> [Records from a data collection]
## Begin

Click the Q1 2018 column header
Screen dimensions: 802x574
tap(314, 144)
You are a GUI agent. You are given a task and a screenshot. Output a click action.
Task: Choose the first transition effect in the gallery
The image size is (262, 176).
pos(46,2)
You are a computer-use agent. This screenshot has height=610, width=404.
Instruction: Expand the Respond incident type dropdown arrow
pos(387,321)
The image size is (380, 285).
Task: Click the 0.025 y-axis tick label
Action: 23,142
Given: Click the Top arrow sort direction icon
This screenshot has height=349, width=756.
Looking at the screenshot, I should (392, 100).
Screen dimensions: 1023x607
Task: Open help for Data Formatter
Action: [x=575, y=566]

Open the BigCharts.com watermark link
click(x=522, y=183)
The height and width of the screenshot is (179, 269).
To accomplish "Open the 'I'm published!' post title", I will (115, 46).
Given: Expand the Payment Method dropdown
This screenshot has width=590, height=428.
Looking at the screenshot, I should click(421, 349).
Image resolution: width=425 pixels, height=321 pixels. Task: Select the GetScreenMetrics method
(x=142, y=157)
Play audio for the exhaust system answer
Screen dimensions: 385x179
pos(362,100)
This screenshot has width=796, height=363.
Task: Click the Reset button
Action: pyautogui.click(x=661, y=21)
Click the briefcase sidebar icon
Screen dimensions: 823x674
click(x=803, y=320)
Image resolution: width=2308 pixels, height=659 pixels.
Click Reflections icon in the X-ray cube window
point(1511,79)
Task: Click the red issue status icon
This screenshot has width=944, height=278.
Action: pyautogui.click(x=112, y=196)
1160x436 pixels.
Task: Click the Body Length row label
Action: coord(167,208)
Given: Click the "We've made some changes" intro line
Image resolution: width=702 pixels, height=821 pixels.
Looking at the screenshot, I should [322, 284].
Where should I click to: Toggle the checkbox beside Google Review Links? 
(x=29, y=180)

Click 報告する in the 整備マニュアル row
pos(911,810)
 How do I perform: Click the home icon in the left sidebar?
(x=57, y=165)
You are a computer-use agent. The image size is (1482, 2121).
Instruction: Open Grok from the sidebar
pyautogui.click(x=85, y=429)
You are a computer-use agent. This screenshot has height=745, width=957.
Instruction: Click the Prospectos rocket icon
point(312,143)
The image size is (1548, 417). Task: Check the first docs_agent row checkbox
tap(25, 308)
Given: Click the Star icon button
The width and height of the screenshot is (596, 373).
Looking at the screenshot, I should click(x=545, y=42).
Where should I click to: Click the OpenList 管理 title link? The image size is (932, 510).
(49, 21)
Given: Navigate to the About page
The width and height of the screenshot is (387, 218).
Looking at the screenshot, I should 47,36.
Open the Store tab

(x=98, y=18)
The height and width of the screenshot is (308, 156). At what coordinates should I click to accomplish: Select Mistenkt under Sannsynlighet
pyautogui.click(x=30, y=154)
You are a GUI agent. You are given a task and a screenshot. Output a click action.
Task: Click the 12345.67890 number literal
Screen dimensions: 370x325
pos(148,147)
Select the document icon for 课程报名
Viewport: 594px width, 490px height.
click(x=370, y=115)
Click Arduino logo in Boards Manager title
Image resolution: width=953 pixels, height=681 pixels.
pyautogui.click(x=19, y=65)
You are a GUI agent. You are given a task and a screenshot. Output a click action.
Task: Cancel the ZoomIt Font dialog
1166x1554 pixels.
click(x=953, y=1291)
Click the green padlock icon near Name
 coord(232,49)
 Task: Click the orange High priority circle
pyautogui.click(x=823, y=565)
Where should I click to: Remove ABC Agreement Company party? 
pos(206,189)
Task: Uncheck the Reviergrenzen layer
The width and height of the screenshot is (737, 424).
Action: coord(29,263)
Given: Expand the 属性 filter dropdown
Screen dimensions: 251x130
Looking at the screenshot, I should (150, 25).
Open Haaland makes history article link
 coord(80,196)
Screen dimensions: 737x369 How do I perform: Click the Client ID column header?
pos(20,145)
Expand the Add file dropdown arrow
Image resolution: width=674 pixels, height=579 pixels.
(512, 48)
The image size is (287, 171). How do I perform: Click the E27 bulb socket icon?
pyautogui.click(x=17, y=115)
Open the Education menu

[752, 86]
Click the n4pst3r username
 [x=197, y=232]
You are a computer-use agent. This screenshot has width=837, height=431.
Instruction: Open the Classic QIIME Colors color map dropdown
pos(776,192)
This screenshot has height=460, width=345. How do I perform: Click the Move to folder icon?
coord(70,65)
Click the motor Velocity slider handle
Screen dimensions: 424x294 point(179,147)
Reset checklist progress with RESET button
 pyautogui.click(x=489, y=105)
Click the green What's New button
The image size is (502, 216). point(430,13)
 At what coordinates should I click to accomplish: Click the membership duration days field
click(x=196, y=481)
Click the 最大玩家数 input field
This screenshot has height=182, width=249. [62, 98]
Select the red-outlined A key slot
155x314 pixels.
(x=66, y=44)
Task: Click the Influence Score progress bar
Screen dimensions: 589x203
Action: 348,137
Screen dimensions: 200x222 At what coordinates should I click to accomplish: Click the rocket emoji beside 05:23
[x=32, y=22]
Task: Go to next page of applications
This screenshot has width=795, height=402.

## End

> [What you will do]
Find every line in the records above that contains the word "rocket" and copy it out; case counts.

> [Task answer]
Instruction: Click the Prospectos rocket icon
Screen dimensions: 200x222 At what coordinates should I click to accomplish: Click the rocket emoji beside 05:23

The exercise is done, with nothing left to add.